- Texte source
%%

11. Mme Jacqueline Piccand s'est déterminée le 14 février 2010. Le jardin d'hiver n'était absolument pas chauffé. Le 8 octobre 2009, à la suite d'une discussion entre le département et son architecte, une demande complémentaire d'autorisation de construire avait été déposée pour adapter son projet de jardin d'hiver à celui de ses voisins, Madame Nicole et Monsieur Alain Manzoni, propriétaire de la parcelle 5339. La modification avait été acceptée notamment par la mairie.

12. Par décision du 1er mars 2010, le département a ordonné à Mme Jacqueline Piccand, soit de se conformer aux plans autorisés, soit de procéder, dans un délai de trente jours, au dépôt d'une requête complémentaire en autorisation de construire, étant entendu que la construction en question constituait un agrandissement de la villa existante, supérieur au rapport de surface de 25 % initialement autorisé sous DD 83081.

Pour des raisons formelles, le département a repris la même décision le 12 avril 2010, notifiée à Mme Jacqueline Piccand en son domicile élu.

13. Le 15 mars 2010, Mme Jaqueline Piccand a complété ses observations.

En ce qui concernait la séparation entre la villa et la véranda, des portes vitrées étaient prévues depuis le début des travaux, ce qu'attestaient des devis joints à son courrier. Elle avait stoppé cette commande étant donné qu'elle avait été frappée d'une dénonciation de la part de son beau-frère, M. René Piccand, qui avait saisi aussi bien la commune que le département.

Concernant la construction de la véranda, celle-ci n'avait pas été réalisée en maçonnerie mais, comme mentionné dans la requête de demande complémentaire, de mur à mur avec l'accord de son voisin de droite (parcelle n°5341, ndr). La façade était constituée de menuiseries vitrées et la toiture d'une ossature légère en bois, emboîtable avec un grand vitrage centrale.

La surface habitable était de 18,19 m2.

14. Dans la cause A/4688/2009, la commission a procédé à un transport sur place le 16 avril 2010.

Elle a constaté qu'à droite et à gauche de la véranda de Mme Jacqueline Piccand, les fenêtres étaient de biais et non toutes parallèles comme les plans de l'autorisation le prévoyaient.

Mme Jacqueline Piccand a confirmé que le mur de gauche lorsque l'on regardait la maison depuis le jardin était existant. Le mur de droite avait été accolé à celui de la véranda des consorts Piccand. Elle n'avait pas demandé l'accord de ces derniers pour fixer le recouvrement de sa véranda à la leur. Elle n'avait appris ce fait que dans le cadre du recours.

%%

- Documents fournis
%%

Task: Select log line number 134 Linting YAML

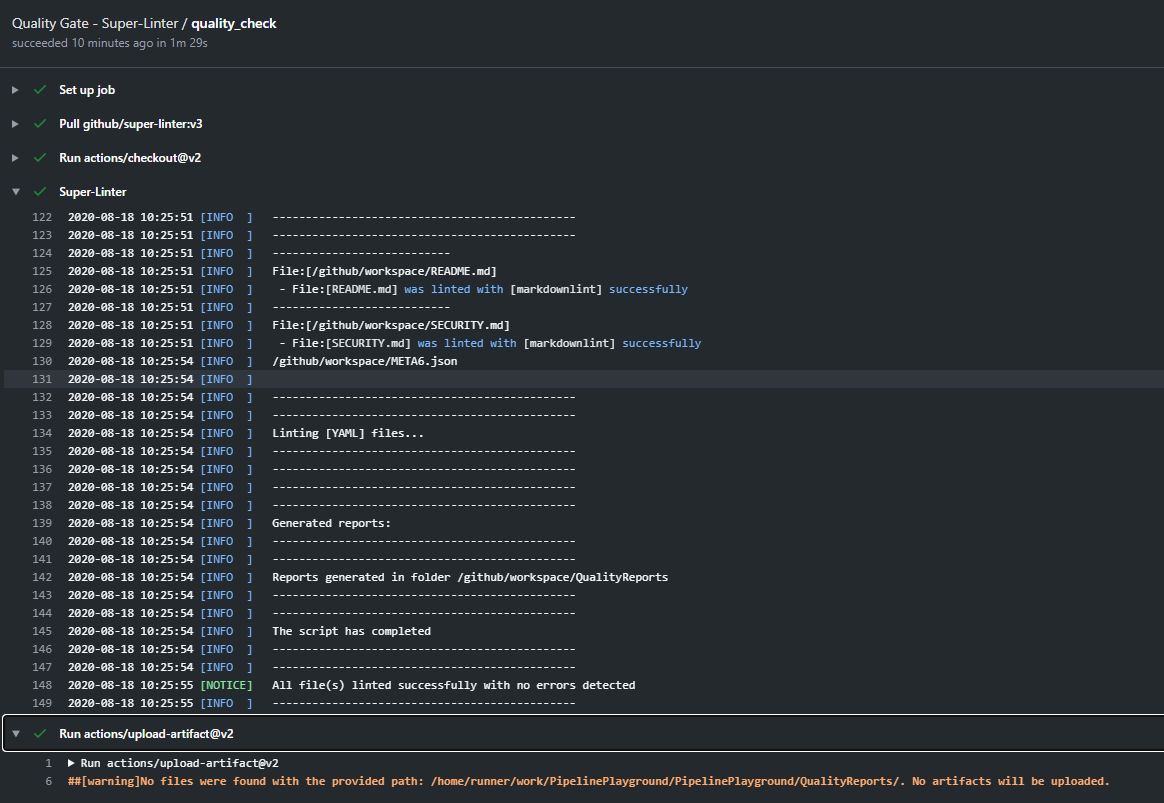Action: [42, 433]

%%

- Exercice écrit
Recopiez le texte sur la véranda depuis « 13. Le 15 mars » jusqu'à « de 18,19 m2. » inclus. Veuillez vous fonder uniquement sur le texte.

- Réponse à l'exercice
13. Le 15 mars 2010, Mme Jaqueline Piccand a complété ses observations.

En ce qui concernait la séparation entre la villa et la véranda, des portes vitrées étaient prévues depuis le début des travaux, ce qu'attestaient des devis joints à son courrier. Elle avait stoppé cette commande étant donné qu'elle avait été frappée d'une dénonciation de la part de son beau-frère, M. René Piccand, qui avait saisi aussi bien la commune que le département.

Concernant la construction de la véranda, celle-ci n'avait pas été réalisée en maçonnerie mais, comme mentionné dans la requête de demande complémentaire, de mur à mur avec l'accord de son voisin de droite (parcelle n°5341, ndr). La façade était constituée de menuiseries vitrées et la toiture d'une ossature légère en bois, emboîtable avec un grand vitrage centrale.

La surface habitable était de 18,19 m2.